Sikap AS yang mendukung salah satu faksi saat pemilu harus ditanggalkan. Sikap itu akan membuat faksi yang bersangkutan memiliki sifat resistan terhadap golongan lain di Iral. Dari titik inilah instabilitas terus terjadi dan semakin parah. Apalagi, faksi yang lain bisa meminta bantuan dengan cara yang sama ke negara yang lain seperti Iran. Akhirnya, Irak tak ubahnya seperti kawasan korban perang dingin AS-Iran.

Konflik Palestina-Israel
            Inti dari kepentingan Amerika Serikat di Timur Tengah mencakup perdamaian antara Israel dan Palestina. Perdamaian ini bisa diartikan permaian antara Israel dengan negara-negara Arab. Oleh karena itu, visi AS adalah menciptakan solusi dua negara yang damai (two state solution). Solusi adalah yang paling menguntungkan bagi AS. Dengan solusi dua negara, maka keamanan Israel, eksistensi, serta identitasnya di kawasan bisa dipertahankan. Cita-cita perjuangan bangsa Palestina yang ingin merdeka sepenuhnya dari Israel bisa dimentahkan. Selain itu, kemungkinan akan meluasnya konflik di kawasan bisa ditekan. Strategi dan diplomasi AS di kawasan akan mudah direalisasikan. (Halaman 34)

[Entri data tersimpan]
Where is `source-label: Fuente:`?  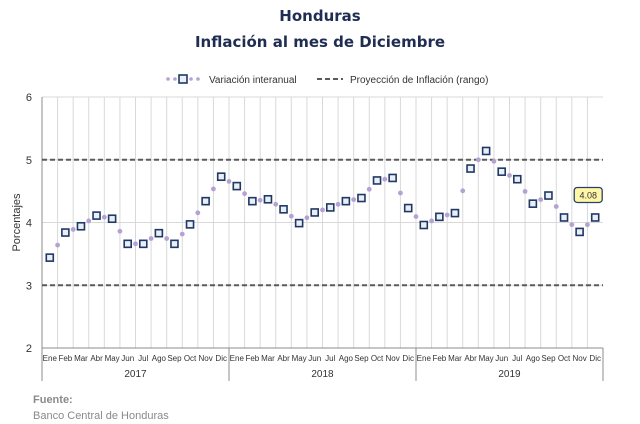
source-label: Fuente: is located at coordinates (53, 400).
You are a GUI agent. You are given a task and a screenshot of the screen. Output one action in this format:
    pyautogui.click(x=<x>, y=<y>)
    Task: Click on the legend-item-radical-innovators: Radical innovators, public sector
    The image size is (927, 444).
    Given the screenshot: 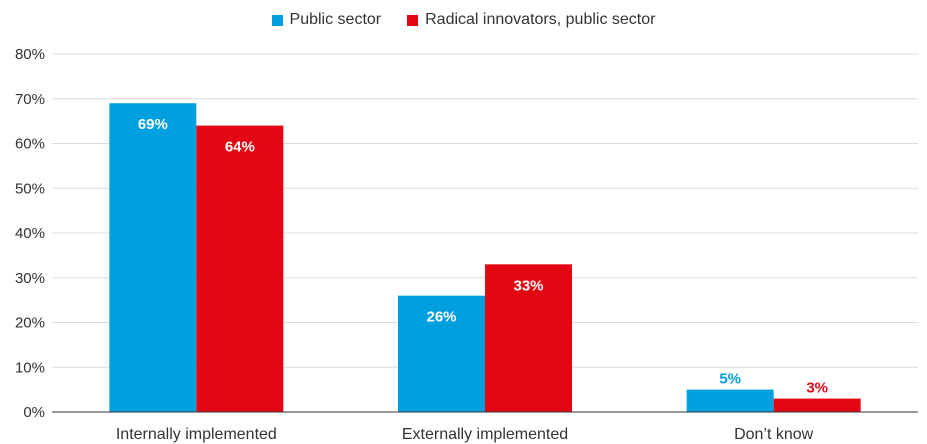 What is the action you would take?
    pyautogui.click(x=531, y=20)
    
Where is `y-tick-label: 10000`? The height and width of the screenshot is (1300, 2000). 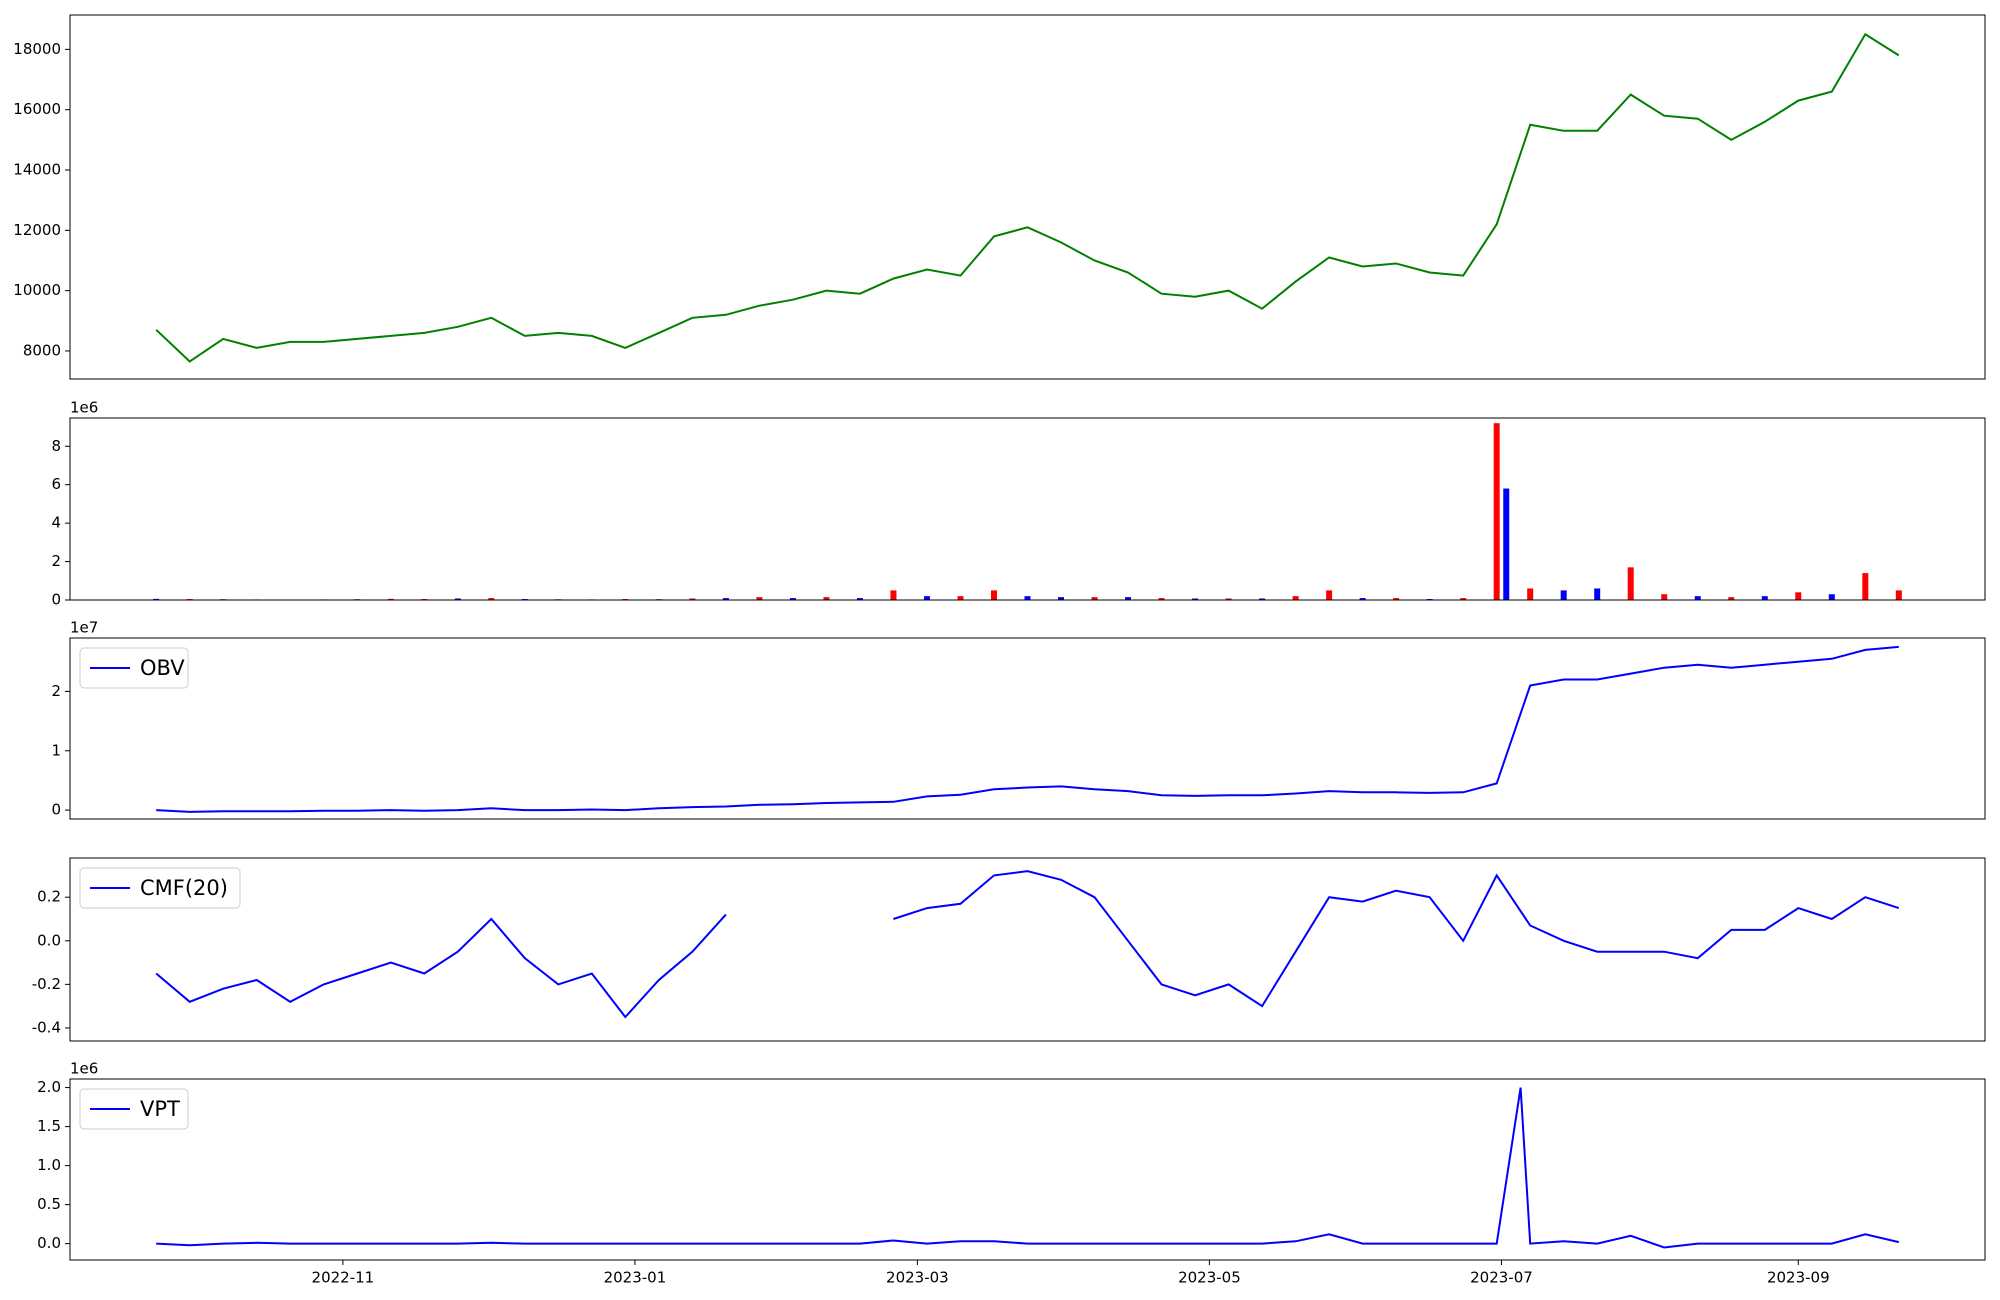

TUJUAN LATIHAN: Penggalan dokumen tentang kepentingan Amerika Serikat di Timur Tengah menyebutkan beberapa hal mengenai Israel yang dapat dipertahankan melalui solusi dua negara. Sebutkan semuanya.

PENYELESAIAN TUGAS: Keamanan Israel, eksistensi Israel, dan identitas Israel di kawasan.